拡声器で参加者を罵倒 「聴覚に異常を来す」騒音107デシベル 平和行進を妨害する右翼団体

平和行進に対する右翼団体の妨害が繰り返されている。13日の中部基地コースでは8台以上の街宣車が繰り返し行列に接近し、拡声器で参加者を罵倒した。スマートフォンの騒音計アプリによる簡易測定では「聴覚機能に異常を来す」とされる107デシベルを記録した。(編集委員・阿部岳、政経部・東江郁香)
多くの都府県は「暴騒音規制条例」を定め、10メートル離れた計測で85デシベル以上となる騒音を刑事罰で規制しているが、沖縄には同様の条例がない。日弁連などは過去に、条例が表現の自由を制約するとの懸念を表明している。
糸満市の少年(11)は「自分が沖縄を少しでも知ることが、今後の平和につながると思う」と考え、父(40)や弟(9)とともに初めて平和行進に参加した。罵声を浴びせる街宣車を見て、「戦争が好きな人もいて、みんながみんな平和が好きなわけじゃないんだと感じた」とつぶやいた。
一方、沿道から行進を見ていた嘉手納町の中学2年の男子生徒2人は「右翼がかっこいいから見に来た」と話した。「生まれた時から身近に嘉手納基地があり、別にうるさいとか何も思わない」と、行進には冷ややかな目を向けた。
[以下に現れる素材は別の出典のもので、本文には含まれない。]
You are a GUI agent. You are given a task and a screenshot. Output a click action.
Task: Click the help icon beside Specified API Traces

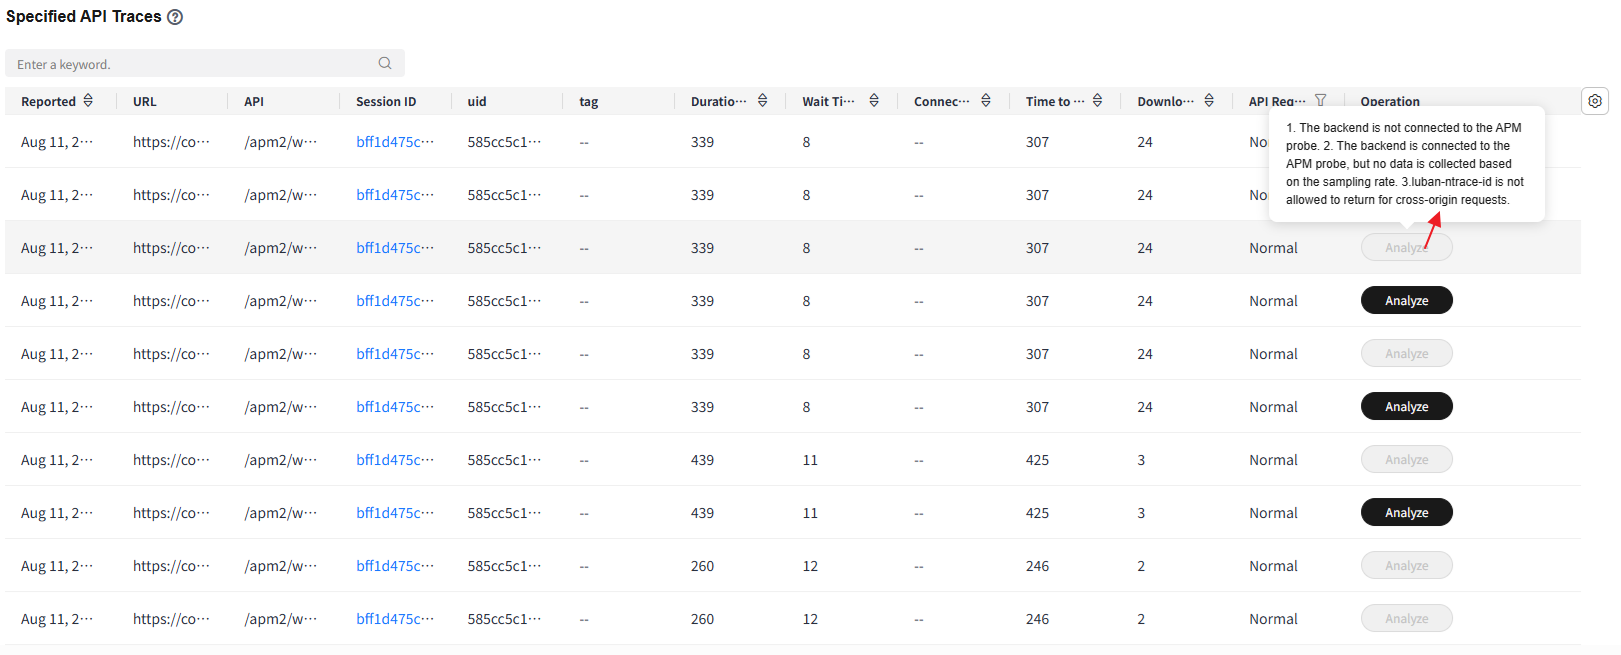(x=175, y=17)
県内に住んでいた頃から15回以上行進に参加している福岡市の女性(80)は「昔は右翼も論理的な話をしていたけど、最近はただ罵倒するばかり。劣化を感じる」とあきれた。同時に、「行進の参加者が減っている。私たちの運動も徐々に衰えてきているのかもしれない」と危機感を口にした。